I due apostoli ritornarono ad Antiochia ricchi di speranza e di esperienza. Paolo pianificò una spedizione più lunga. Egli prese con lui da Gerusalemme un profeta di nome Sila per visitare le nuove chiese e mantenere il loro fervore. In Licaonia egli incontrò un secondo collaboratore, Timoteo, il cui valore risiede nel fatto che suo padre era un greco e sua madre un'ebrea. Paolo lo aveva circonciso così da poter essere egualmente ben ricevuto da ebrei e da gentili. Guidati dallo Spirito, viaggiarono assieme lungo l'Asia Minore. Dal momento che lo Spirito li proibì l'ingresso in Bitinia, essi si fermarono a causa del mare a Troade. In un sogno un macedone apparve a Paolo e ricorse a lui per un aiuto. Perciò essi si imbarcarono a Neapoli e sbarcarono in quell'Europa che doveva diventare molti secoli più tardi la fortezza di Gesù. Non prevedevano, comunque, questo futuro distante. Si affrettarono per paura di dover fare troppo tardi e che suonasse l'ultima Tromba.
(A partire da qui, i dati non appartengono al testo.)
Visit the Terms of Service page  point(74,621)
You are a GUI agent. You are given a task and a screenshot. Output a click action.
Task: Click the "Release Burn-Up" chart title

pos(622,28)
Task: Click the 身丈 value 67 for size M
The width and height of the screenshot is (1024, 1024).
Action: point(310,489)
A Filippi, una colonia romana, la Parola trovò ascoltatori. Una venditrice di porpora, una Lidia di Tiatira, un adoratrice di Jahvè, offrì un tetto e fu battezzata con tutta la sua casa. Ma la tempesta che sorse fu grande e i tre profeti furono cacciati con violenza (1 Tessalonicesi 2:2). A Tessalonica, una grande città di commerci, una sinagoga ben frequentata produceva una conversione eccellente di greci e di donne benestanti. Quando si stabilì l'ekklesia presso la casa di un Giasone, gli ebrei, furiosi per essere stati sfruttati dalla nuova setta, come si sentirono, sollevarono la città, e parecchi dei nuovi fratelli vennero uccisi; poichè questo è ciò che dobbiamo comprendere dall'espressione di 1 Tessalonicesi 4:14-16 “i morti in Cristo” (in greco dia tou Jesou). [1] I magistrati cercarono di arrestare Paolo e i suoi compagni. Avevano predetto la tempesta e avevano fatto bene a fuggire (1 Tessalonicesi 3:4).
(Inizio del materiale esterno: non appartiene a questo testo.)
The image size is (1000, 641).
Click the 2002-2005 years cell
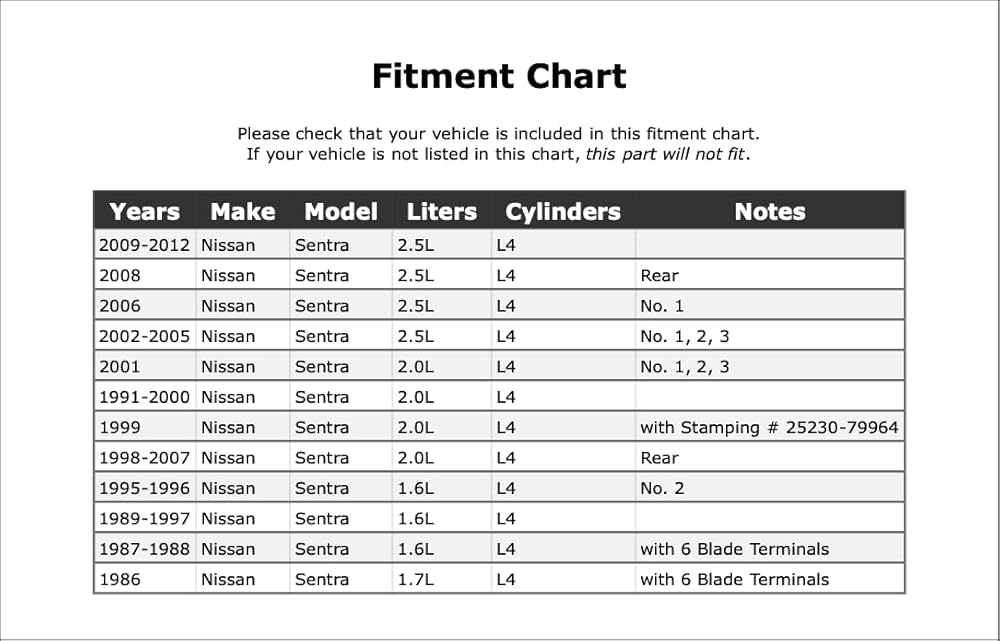point(145,336)
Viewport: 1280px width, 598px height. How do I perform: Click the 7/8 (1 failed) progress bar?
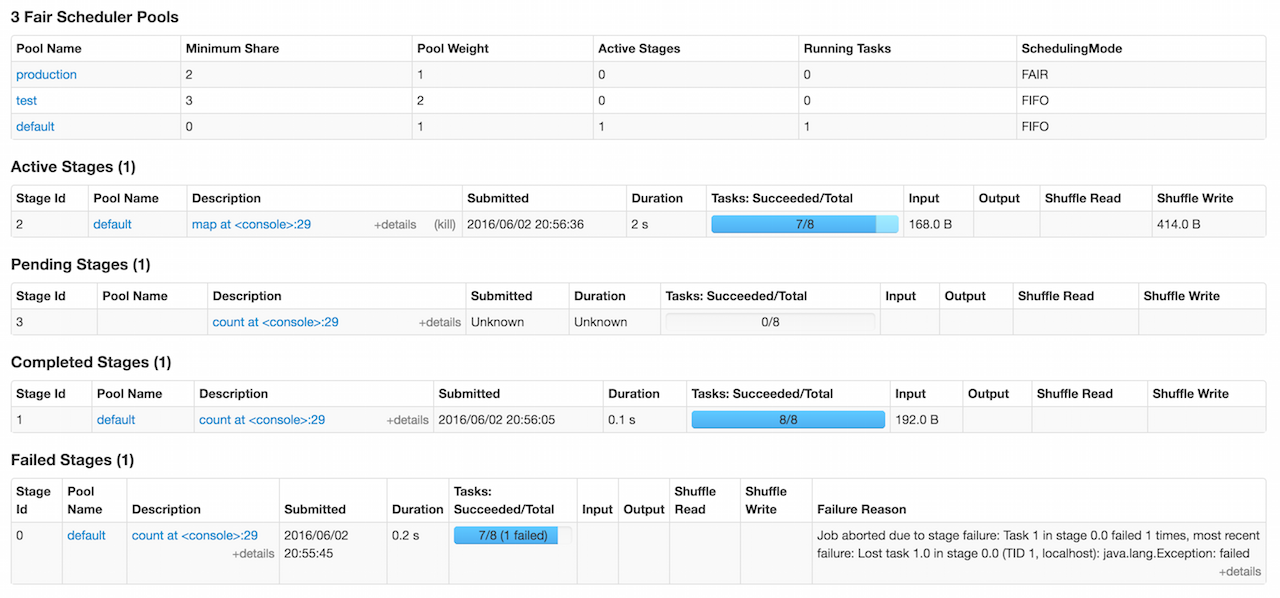click(x=513, y=536)
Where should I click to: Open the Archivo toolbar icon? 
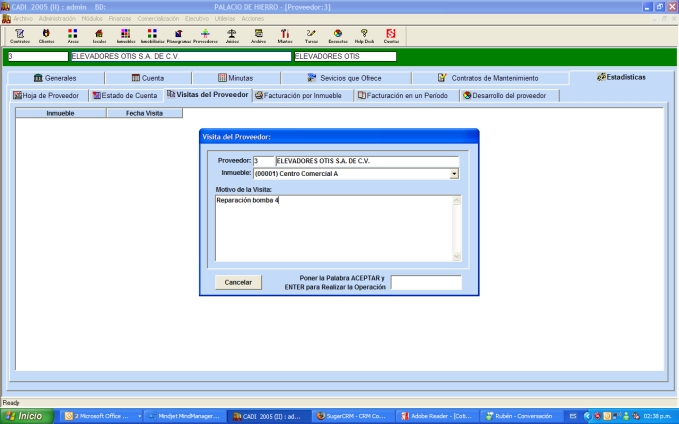click(x=258, y=35)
Paolo fuggì per mare ad Atene. Impedito per due volte da Satana dal ritornare a Tessalonica, Paolo provò grande ansietà per la sua nuova chiesa là, e mandò Timoteo a portare loro conforto. Timoteo ritornò con un buon rapporto. L'ekklesia si atteneva fermamente a Paolo, domandava quando sarebbe apparso il Signore, e si rovellava al pensiero del fato dei fratelli che erano stati uccisi dal momento che essi non avrebbero assistito alla sua Venuta.

Paolo dettò gioiosamente una lettera da leggersi alla chiesa riunita. Essa combinò preghiera e profezia, e passò dal pronunciamento di ricordi familiari all'annuncio di predizioni e di comandi. È il documento più antico che il cristianesimo abbia preservato.
In esso si deve trovare in poche righe la nuova religione (1 Tessalonicesi 1:9-10):
Sono loro infatti a parlare di noi,
dicendo come noi siamo venuti in mezzo a voi
e come vi siete convertiti a Dio, allontanandovi dagli idoli,
per servire al Dio vivo e vero
e attendere dai cieli il suo Figlio,
che egli ha resuscitato dai morti,
Gesù, che ci libera dall'ira ventura.
[2
Il dio vero e vivo è quello degli ebrei. Al suo culto è congiunto quello del Figlio di Dio morto e risorto di nuovo, poichè alla fine del mondo solo Gesù ci salverà. Quanto a coloro che erano stati uccisi di recente, essi sarebbero risorti in Gesù. [3] Il profeta fa una predizione nel nome di Dio (4:15-17).
Questo vi diciamo sulla parola del Signore:
noi che viviamo
e saremo ancora in vita per la venuta del Signore,
non avremo alcun vantaggio su quelli che sono morti.
Perché il Signore stesso, a un ordine,
alla voce dell'arcangelo
e al suono della tromba di Dio, discenderà dal cielo.
E prima risorgeranno i morti in Cristo;
quindi noi, i vivi, i superstiti,
saremo rapiti insieme con loro tra le nuvole,
per andare incontro al Signore nell'aria.
Sarebbe stato il privilegio dei martiri precedere tutti gli altri. Paolo e i vivi si sarebbero elevati solo sulla seconda nube. Quanto al Giorno, solo una cosa si sapeva; esso sarebbe giunto come un Ladro di Notte. [4] Il vero credente sarebbe dovuto rimanere sempre di guardia, forte in una corazza di fede e amore e con l'elmo della speranza.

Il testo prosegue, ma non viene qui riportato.